(SELECTED EXTRACT)
A joint is dislocated when the articular surfaces of the bones that normally meet at the joint are completely out of contact with one another. This is distinct from subluxation, a condition in which the articular surfaces are only partially out of contact.
The urgency of treating dislocated joints is based on several factors. One is the potential for neurologic or circulatory compromise. The neurovascular bundle passing close to the affected joint is typically "kinked" around the deformity associated with the dislocation. Persistence of this condition can result in a neurologic or vascular deficit that may be temporary if the deformity is reduced promptly but irreversible if treatment is delayed.
Another consideration is that, the longer a joint has been dislocated, the more difficult it may be to reduce and the more likely it is to be unstable after reduction. This is probably due at least in part to edema, muscle spasm, and other tissue changes that increase over time.
(End SELECTED EXTRACT)
(INPUT DATA)
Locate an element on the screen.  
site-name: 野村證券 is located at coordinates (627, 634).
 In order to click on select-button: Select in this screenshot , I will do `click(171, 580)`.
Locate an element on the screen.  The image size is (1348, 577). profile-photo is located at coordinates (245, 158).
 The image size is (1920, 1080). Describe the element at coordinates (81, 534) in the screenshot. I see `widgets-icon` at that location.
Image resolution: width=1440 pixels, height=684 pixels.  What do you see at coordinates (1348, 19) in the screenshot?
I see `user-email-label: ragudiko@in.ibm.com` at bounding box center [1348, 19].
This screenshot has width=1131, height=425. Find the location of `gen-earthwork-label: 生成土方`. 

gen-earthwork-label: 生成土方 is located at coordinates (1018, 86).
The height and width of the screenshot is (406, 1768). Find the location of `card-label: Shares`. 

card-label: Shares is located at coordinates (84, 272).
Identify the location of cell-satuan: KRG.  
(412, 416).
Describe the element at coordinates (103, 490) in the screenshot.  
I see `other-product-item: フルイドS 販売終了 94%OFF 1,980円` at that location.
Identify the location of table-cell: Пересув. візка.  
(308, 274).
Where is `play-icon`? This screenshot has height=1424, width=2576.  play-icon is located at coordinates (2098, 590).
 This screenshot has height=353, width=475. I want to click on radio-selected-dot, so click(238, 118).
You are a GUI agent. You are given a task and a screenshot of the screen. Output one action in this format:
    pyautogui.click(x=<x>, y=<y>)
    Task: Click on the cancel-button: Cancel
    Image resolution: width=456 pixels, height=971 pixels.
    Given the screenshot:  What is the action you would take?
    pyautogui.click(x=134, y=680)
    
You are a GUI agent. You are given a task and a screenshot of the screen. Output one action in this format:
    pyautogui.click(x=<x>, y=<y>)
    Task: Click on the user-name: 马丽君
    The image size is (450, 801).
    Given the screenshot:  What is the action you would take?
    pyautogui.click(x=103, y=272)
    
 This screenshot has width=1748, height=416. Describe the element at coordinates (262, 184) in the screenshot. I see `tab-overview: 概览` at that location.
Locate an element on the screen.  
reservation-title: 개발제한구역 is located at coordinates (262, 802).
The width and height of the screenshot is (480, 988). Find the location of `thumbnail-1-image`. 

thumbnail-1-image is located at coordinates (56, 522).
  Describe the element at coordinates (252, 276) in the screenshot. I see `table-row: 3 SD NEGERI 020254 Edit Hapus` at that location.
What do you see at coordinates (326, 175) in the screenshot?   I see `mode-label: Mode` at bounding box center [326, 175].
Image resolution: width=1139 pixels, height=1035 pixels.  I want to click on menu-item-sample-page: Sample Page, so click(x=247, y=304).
(End INPUT DATA)
#### WORK INSTRUCTION A:
List the consequences of delayed treatment that the text on dislocated joints names.
#### WORK INSTRUCTION B:
According to the text on dislocated joints, why can a dislocation cause neurologic or circulatory compromise?
#### WORK INSTRUCTION C:
Output the part of the text on dislocated joints that opens with the words containing "Another consideration is" and closes with "increase over time.".

#### WRITTEN RESPONSE A:
- An irreversible neurologic or vascular deficit
- A joint that is more difficult to reduce
- A joint that is more likely to be unstable after reduction

#### WRITTEN RESPONSE B:
The neurovascular bundle passing close to the affected joint is typically "kinked" around the deformity associated with the dislocation. If this persists, it can produce a neurologic or vascular deficit. The deficit may be temporary if the deformity is reduced promptly but irreversible if treatment is delayed.

#### WRITTEN RESPONSE C:
Another consideration is that, the longer a joint has been dislocated, the more difficult it may be to reduce and the more likely it is to be unstable after reduction. This is probably due at least in part to edema, muscle spasm, and other tissue changes that increase over time.